Away for the Weekend
	Is it fair if I say
	You were never there
	Not really
	And you're not now
	Down in the basement
	I said, "you have a lovely house"
	But it sounded fake
	As if I didn't belong
	"Me and him we went away for the weekend
	(in my head [we've never really been away])"
	Something in this head should stop me from speaking
	'Less there's any kind of truth in what I say
	You know you feel like this 'cos he reminds you
	Of someone who bullied you at school
	And you can't shake the feeling
	So you can't shake the action
	And feel like a fool
	"Me and him we went away for the weekend
	(in my head [we've never really been away])"

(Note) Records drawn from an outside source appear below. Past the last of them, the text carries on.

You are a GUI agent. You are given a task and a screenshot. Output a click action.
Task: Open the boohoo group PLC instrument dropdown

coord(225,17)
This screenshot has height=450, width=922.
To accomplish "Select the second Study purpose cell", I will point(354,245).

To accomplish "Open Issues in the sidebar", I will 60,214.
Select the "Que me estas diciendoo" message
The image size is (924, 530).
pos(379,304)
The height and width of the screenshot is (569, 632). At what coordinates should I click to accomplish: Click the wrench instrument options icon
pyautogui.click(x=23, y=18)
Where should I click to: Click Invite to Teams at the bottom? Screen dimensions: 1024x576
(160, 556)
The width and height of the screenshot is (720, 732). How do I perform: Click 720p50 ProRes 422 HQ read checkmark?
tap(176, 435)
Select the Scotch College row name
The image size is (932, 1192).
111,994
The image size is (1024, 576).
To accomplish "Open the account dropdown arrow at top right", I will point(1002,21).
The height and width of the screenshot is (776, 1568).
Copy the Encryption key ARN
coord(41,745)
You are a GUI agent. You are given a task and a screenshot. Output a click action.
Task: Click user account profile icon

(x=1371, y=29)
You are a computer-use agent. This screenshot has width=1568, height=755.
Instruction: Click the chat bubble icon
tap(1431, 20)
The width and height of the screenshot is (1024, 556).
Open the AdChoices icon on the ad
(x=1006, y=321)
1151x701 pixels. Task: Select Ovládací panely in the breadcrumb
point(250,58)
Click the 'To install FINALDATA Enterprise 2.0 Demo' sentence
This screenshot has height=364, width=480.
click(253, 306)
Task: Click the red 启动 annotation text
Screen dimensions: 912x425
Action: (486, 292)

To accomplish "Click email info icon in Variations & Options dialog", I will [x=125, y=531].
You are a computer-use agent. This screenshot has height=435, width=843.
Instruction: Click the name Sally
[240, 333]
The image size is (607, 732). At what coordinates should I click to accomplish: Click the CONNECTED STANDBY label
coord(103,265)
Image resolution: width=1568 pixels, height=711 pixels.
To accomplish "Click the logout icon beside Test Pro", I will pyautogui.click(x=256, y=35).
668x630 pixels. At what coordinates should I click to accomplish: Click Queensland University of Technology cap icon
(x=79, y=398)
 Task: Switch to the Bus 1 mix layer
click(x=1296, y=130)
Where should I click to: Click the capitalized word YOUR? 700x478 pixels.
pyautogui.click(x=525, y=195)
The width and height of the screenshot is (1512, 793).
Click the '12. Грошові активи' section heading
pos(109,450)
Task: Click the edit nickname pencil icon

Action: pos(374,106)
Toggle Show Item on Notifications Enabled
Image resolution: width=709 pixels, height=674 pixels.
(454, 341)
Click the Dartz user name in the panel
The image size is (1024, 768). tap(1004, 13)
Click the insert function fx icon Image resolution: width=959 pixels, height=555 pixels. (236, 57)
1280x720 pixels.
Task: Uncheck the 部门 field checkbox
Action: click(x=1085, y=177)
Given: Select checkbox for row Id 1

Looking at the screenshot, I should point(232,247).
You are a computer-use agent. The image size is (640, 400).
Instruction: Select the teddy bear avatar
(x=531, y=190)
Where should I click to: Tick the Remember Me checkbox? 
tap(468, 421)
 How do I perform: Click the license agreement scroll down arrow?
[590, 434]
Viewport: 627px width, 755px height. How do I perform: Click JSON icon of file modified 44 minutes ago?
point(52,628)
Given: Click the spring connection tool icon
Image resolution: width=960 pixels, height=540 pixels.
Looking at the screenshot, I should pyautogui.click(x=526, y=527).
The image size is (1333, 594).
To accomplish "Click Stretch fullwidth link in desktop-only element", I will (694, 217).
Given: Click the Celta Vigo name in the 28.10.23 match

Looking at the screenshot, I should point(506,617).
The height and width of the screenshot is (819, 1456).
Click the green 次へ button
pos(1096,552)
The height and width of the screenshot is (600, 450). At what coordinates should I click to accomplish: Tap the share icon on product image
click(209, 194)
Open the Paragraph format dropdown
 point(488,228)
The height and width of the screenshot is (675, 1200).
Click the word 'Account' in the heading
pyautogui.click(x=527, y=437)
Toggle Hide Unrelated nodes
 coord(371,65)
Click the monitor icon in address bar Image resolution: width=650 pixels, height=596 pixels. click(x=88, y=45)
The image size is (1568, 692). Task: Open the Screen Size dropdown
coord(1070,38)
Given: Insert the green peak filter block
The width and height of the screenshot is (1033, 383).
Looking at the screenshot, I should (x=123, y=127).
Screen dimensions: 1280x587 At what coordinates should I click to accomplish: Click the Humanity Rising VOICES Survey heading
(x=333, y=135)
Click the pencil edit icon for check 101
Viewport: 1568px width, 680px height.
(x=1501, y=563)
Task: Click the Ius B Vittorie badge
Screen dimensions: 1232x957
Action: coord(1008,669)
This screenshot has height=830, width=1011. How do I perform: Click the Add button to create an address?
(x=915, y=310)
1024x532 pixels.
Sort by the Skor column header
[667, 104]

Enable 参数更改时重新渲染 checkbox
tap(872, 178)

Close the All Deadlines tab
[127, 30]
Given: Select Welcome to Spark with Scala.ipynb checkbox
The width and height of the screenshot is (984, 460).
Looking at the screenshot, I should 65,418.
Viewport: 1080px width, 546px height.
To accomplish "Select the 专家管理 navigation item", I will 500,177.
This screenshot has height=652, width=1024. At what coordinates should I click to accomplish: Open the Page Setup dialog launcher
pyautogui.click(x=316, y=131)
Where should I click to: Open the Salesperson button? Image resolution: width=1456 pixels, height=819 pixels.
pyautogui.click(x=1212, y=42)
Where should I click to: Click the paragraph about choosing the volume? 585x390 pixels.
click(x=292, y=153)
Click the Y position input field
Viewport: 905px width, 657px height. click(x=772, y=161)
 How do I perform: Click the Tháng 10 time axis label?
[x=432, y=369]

	Something in this head should stop me from speaking
	'Less there's any kind of truth in what I say
	Oh Maggie, I'm so glad you could make it
	Friendly faces are so rarely come across
	Is it you or me that stops me from breaking?
	We'll never know but I'm thankful it's your loss
	"Last night," he said, "I dreamed about this
	You told your friends you were leaving and got your coat
	With a blue lighter
	There's two things that could happen here..."
				
Ether
	It's gone
	It's done
	It's out in the ether
	Now Ether can do what he likes with it
	General hunger
	Commanded the nondescript
	Now, what was it I wanted again?
	S'you...
	She said, 'should I have hope?'
	I said, 'I only have hope from the need'
	Are you wistful?
	Are you nothing at all?
	Are you like me?
	Sometimes fine in company
	Are you scared?
	Are you excited?
	Are you lost?
	Still with a lack of quadrupedal company?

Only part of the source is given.